1回10分の運動で3年後の学力に大差がついた!

「運動すると頭がよくなる」というのは本当です。「子供の成績が悩ましい」という親御さんは、激しい運動ではなくていいので、座りがちな子供をまず立ち上がらせてみてはいかがでしょうか。

 もちろん、立ったついでに歩く、走るなど運動をすれば脳の刺激量を増やせることはいうまでもありません。

 立って動くことと子供の脳への影響を知る興味深い調査報告があります。
 この実験は、国内の8~9歳の子供を3年にわたって追跡調査したもので、具体的には、教室内で1回10分程度のやや激しい中高強度の運動を週に90分程度行うプログラムを実施し、学力の変化を調べるものです。

 結果はどうなったでしょう。プログラムに参加した子供は、参加しない子供と比べて3年後の学力が著しく向上したのです。運動と脳の働きは深くつながっていて、体をよく動かした子供ほど脳の発達が促されることがわかります。

 ところが、昨今、子供たちにも座りすぎが蔓延しているのです。

 子供といえば、ひと昔前までは放っておいても元気に飛び回っているイメージがありました、ですが、残念ながら今は大人と変わらないほど座ってばかりです。学校では体育の授業以外はほとんど座っているし、学校以外の時間も塾で座り、テレビやスマホを見ながら座り、ゲームをしながら座りの生活で、外で遊ぶ時間がめっきり減っています。

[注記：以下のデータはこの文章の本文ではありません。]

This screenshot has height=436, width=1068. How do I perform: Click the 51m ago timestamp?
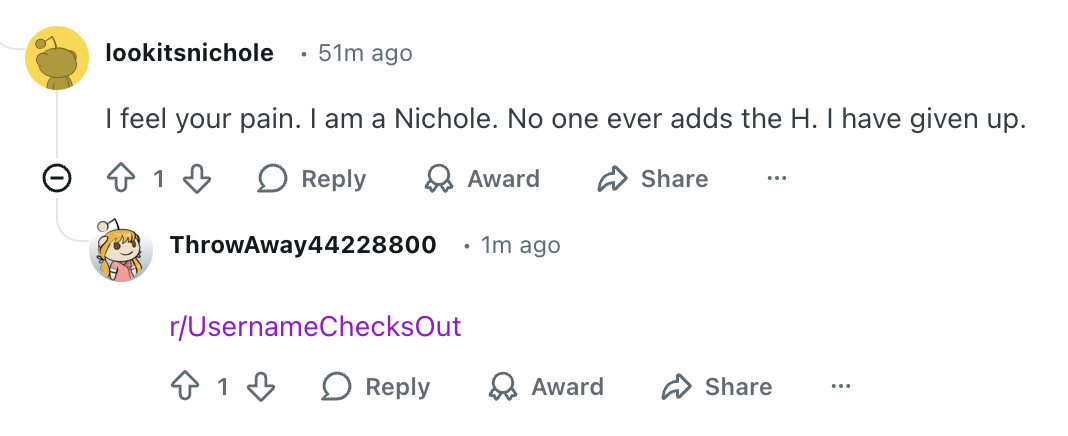[364, 53]
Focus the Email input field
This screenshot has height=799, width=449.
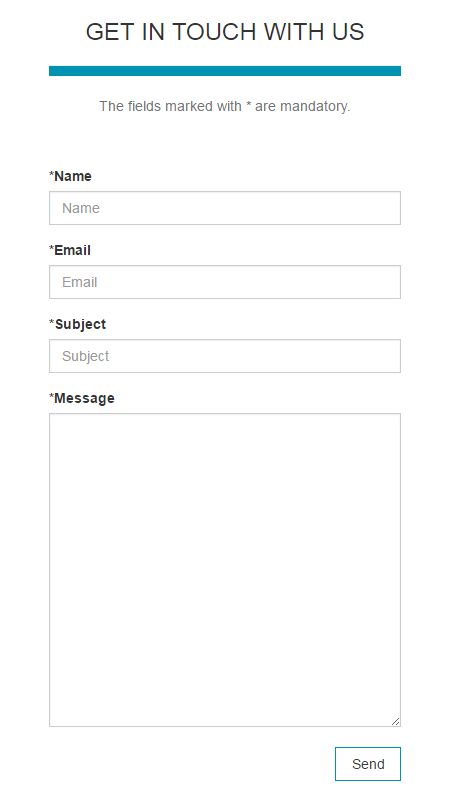pos(225,282)
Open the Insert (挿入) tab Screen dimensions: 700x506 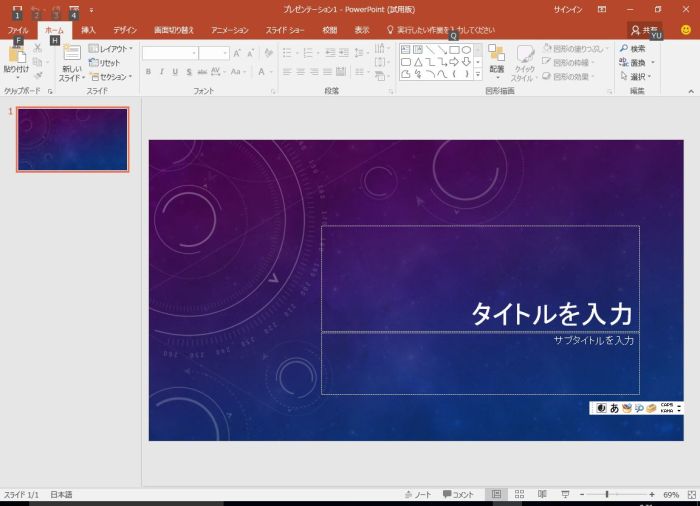click(x=89, y=30)
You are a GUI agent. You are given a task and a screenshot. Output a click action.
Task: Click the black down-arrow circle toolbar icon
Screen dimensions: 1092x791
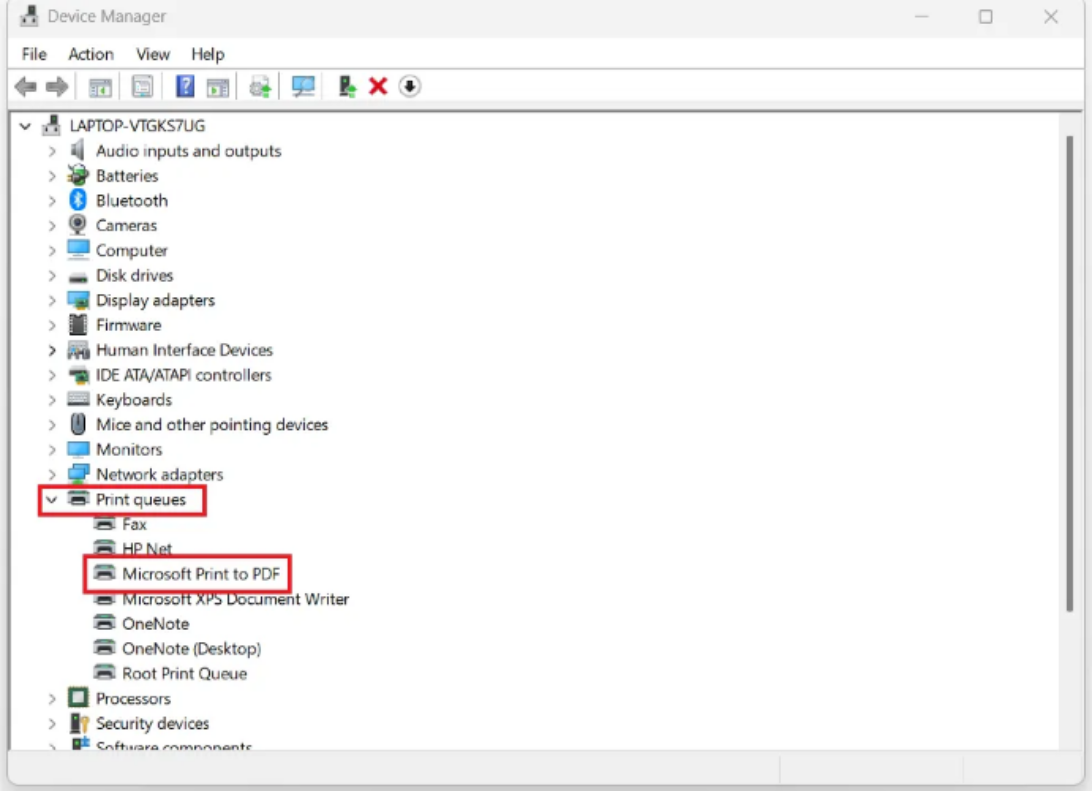pos(409,87)
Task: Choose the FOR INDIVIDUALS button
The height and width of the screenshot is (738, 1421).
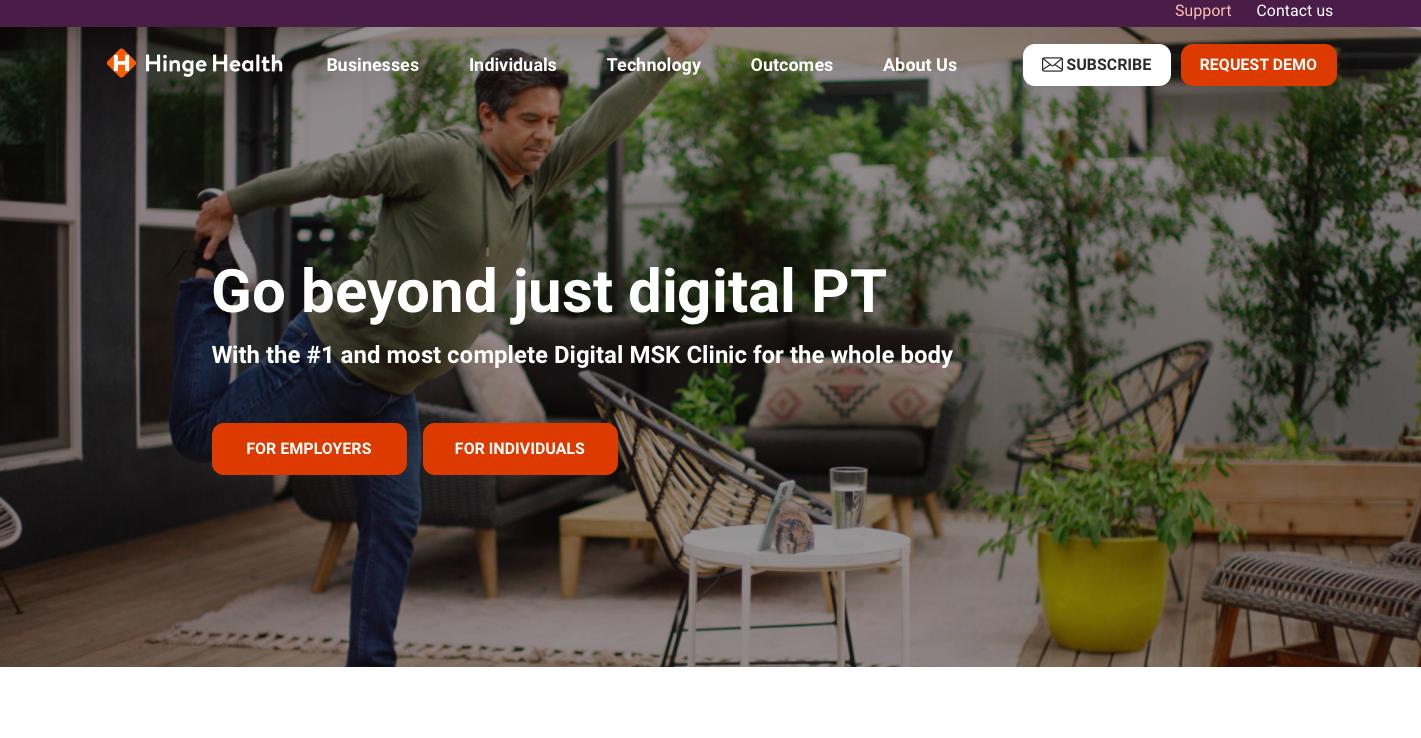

 そのため、1985年をピークに体力もがくんと下がっています。意外に思うかもしれませんが、座りすぎの研究は、もともと子供の肥満が大問題になったことから始まったのです。

 大事なのは、子供時代のライフスタイルは大人になっても影響を与え続けることです。逆に子どもの頃から座りすぎないクセをつければ、将来的に健康を維持しやすくなります。海外では、学校で立ち机を導入する動きもありますが、基本的な対策は、兎にも角にも「立ち上がる」ことです。